Kinetics of FVIIa mutants with S-2765 amidolytic activity. Representative individual kinetic analysis for amidolytic activity of S-2765 with 30 nM wild-type FVIIa (•) and 30 nM FVIIa mutants (all normalized by active site titration) 136:160 (▴), 137:159 (♦), 138:160 (▾), and 139: 157 (▪). Data for the Michaelis-Menten plot were fit to a hyperbolic equation using Kaleidagraph, from which values for K_m and V_max were derived; independent determinations were performed in triplicate.

Figure 4.

Amidolytic activity of FVIIa mutants. The fold increases in amidolytic activity (V_max/K_m) for FVIIa disulfide-locked variants in the absence of sTF relative to wild type are shown.
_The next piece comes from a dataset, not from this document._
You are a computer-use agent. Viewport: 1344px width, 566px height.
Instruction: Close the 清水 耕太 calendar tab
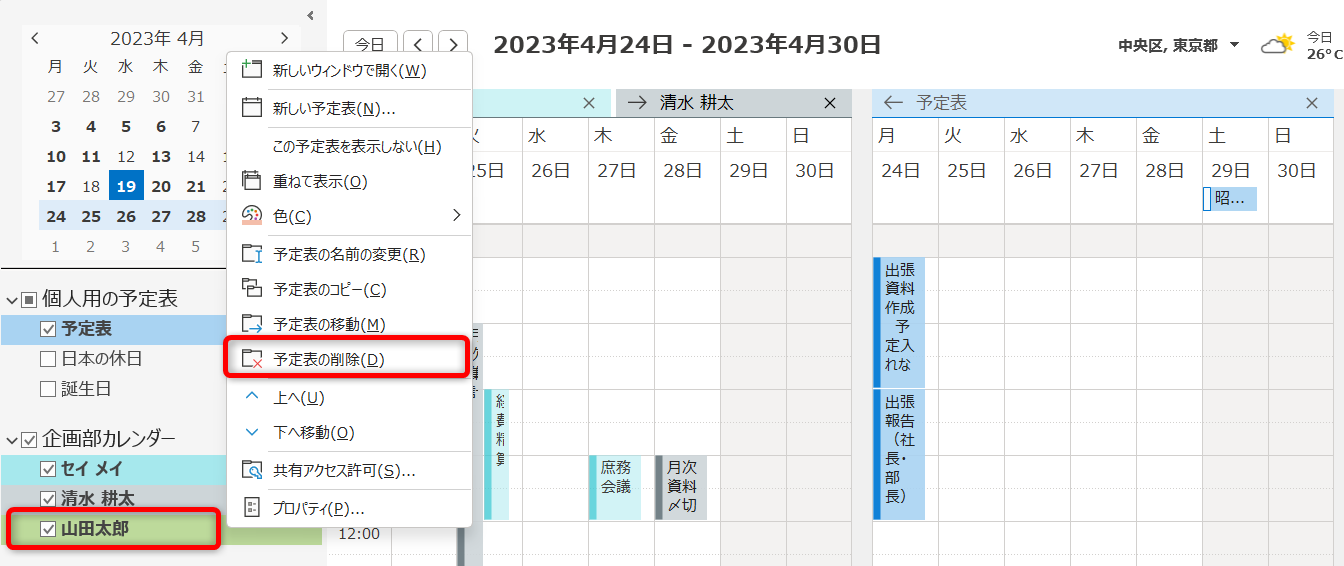click(x=829, y=103)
Data for mutants with S-2765 is shown in black and with Spectrozyme fXa in gray; the fold increase is shown above the respective column.

Figure 5.

Relative TF-dependent clotting of FVIIa mutants in FVII-deficient plasma. Relative clotting times were normalized to the clotting time in FVII-deficient plasma. Data is shown for wild-type FVIIa (•) and FVIIa mutants 136:160 (▴), 137:159 (♦), 138:160 (▾), and 139:157 (▪). The average data from three independent determinations were fit by a four-parameter fit using Kaleidagraph; the error as standard deviation is shown.